**Exercise aim**
From the records below, print exactly the lines starting at the one containing "Κυπριακό (1016, 845)" and ending at the one containing "αθλητικά (1016, 949)", ends included, and nothing else.
Information shown: Begin
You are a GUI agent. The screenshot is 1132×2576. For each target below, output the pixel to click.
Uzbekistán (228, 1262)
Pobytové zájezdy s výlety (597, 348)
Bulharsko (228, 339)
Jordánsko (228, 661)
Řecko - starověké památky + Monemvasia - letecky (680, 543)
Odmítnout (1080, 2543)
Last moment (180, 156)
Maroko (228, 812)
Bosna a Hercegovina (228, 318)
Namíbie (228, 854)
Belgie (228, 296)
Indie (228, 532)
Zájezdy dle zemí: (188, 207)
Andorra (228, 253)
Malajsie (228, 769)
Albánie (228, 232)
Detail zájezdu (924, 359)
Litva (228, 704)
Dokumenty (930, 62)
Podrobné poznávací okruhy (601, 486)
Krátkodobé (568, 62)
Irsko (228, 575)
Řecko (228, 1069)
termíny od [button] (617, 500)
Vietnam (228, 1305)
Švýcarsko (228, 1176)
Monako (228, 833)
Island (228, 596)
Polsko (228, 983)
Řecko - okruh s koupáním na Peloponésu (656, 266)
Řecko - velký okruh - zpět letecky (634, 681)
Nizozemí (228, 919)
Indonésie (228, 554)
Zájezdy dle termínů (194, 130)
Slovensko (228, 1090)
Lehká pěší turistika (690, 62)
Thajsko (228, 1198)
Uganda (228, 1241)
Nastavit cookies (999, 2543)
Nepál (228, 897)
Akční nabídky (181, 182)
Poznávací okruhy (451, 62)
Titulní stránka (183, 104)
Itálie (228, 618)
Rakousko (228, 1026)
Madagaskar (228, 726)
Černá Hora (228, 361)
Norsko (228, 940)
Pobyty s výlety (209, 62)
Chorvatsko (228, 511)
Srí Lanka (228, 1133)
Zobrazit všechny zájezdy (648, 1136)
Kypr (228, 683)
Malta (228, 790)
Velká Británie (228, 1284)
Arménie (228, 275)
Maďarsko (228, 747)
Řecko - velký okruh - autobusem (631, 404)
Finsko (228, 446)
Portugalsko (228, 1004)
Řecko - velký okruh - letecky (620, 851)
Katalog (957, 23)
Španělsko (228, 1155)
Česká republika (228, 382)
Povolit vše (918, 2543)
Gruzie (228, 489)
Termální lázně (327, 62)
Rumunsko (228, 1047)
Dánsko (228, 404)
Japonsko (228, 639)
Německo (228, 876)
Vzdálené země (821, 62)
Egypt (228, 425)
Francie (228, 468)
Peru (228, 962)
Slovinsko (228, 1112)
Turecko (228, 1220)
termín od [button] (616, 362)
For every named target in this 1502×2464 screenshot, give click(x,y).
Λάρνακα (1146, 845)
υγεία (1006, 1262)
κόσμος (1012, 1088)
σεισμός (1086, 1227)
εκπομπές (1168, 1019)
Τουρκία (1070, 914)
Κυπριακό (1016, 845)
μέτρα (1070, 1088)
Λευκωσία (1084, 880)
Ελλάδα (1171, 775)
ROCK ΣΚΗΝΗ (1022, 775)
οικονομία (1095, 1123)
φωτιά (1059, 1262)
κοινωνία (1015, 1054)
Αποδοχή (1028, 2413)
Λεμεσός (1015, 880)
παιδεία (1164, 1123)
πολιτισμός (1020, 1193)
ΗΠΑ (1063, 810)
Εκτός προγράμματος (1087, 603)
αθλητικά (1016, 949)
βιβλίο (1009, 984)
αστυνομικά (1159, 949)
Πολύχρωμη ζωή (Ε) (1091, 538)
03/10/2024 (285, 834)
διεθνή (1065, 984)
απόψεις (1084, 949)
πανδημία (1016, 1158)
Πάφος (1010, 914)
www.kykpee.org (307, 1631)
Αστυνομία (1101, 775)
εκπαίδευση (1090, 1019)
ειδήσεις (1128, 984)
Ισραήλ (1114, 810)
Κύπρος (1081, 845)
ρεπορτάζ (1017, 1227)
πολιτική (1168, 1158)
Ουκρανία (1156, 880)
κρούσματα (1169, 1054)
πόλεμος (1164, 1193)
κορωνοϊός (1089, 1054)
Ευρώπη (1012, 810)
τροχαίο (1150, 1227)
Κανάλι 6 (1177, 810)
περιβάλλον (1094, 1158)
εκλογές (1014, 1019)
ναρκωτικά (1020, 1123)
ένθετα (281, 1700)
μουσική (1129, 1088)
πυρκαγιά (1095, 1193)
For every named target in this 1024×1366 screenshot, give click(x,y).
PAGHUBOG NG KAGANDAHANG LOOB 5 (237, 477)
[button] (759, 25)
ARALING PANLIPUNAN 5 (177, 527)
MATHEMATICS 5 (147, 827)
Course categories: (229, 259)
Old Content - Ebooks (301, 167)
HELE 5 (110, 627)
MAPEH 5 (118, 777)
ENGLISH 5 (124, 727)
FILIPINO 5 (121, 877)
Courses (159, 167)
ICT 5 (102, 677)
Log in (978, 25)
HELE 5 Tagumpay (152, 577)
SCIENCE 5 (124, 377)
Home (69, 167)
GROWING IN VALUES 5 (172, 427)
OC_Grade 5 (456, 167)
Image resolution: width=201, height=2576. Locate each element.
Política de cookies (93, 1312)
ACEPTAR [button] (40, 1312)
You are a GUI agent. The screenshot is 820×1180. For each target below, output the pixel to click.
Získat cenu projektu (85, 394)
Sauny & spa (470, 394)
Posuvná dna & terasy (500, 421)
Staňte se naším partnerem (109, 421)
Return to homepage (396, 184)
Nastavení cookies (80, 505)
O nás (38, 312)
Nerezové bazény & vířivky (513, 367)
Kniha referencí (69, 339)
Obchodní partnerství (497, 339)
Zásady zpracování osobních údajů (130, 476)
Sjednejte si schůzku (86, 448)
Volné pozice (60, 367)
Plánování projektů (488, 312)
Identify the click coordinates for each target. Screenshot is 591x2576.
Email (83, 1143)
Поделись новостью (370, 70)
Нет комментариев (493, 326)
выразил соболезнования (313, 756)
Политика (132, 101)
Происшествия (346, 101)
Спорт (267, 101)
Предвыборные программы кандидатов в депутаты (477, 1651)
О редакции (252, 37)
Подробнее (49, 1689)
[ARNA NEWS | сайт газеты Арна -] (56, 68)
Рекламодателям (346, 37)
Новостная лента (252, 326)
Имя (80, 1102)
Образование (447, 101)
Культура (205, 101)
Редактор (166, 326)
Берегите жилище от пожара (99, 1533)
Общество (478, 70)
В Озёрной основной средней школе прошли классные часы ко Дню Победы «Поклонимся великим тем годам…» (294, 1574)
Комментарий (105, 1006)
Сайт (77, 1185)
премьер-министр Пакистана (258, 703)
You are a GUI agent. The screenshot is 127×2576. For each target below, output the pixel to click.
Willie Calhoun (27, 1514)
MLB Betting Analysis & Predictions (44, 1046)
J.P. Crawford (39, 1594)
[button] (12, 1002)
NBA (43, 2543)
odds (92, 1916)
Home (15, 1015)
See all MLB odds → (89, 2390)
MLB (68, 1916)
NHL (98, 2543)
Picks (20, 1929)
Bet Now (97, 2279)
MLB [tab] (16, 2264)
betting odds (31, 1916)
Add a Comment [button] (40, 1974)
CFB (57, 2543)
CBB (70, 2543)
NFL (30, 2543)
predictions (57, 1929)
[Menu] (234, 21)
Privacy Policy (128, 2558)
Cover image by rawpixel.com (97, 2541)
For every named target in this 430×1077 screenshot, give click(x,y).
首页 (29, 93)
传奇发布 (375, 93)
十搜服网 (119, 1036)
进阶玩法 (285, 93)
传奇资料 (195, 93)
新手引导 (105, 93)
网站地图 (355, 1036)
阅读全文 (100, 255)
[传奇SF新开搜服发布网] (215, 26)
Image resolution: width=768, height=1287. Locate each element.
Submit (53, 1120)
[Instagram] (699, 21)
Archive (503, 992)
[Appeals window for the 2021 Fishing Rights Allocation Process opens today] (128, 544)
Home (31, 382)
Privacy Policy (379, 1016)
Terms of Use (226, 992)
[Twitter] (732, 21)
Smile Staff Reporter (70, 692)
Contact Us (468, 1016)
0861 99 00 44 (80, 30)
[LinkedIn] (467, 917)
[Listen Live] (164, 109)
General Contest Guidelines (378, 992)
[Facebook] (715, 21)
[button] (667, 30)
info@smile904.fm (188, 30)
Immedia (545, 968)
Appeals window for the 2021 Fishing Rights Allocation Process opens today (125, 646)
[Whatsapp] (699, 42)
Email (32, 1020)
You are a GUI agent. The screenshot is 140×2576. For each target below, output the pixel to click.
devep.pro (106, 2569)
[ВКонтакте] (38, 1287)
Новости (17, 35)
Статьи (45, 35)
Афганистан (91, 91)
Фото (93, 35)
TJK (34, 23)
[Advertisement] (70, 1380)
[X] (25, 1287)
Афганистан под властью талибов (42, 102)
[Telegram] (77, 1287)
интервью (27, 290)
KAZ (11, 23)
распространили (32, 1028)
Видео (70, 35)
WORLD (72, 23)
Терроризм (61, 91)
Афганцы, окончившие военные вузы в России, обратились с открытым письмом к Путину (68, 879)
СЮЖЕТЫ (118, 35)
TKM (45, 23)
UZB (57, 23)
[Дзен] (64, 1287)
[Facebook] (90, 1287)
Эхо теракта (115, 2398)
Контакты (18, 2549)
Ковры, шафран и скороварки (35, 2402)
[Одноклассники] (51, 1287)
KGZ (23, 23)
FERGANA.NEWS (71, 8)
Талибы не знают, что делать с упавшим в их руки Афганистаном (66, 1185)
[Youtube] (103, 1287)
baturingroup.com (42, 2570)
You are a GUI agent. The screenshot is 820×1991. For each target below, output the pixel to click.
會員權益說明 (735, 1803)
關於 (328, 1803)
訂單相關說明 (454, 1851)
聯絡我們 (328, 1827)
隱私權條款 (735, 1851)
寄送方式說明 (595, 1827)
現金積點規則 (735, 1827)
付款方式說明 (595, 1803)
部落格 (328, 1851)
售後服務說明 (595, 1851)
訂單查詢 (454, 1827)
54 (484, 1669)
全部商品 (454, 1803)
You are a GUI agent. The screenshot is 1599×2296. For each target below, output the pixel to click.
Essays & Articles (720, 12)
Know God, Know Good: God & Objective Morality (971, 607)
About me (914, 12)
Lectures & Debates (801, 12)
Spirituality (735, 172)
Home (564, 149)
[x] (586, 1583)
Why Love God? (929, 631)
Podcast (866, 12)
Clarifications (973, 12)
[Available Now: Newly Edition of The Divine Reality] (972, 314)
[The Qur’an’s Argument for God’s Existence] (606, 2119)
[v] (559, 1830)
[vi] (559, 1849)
Information shown: End
**Response area**
Κυπριακό (1016, 845)
μέτρα (1070, 1088)
Λευκωσία (1084, 880)
Ελλάδα (1171, 775)
ROCK ΣΚΗΝΗ (1022, 775)
οικονομία (1095, 1123)
φωτιά (1059, 1262)
κοινωνία (1015, 1054)
Αποδοχή (1028, 2413)
Λεμεσός (1015, 880)
παιδεία (1164, 1123)
πολιτισμός (1020, 1193)
ΗΠΑ (1063, 810)
Εκτός προγράμματος (1087, 603)
αθλητικά (1016, 949)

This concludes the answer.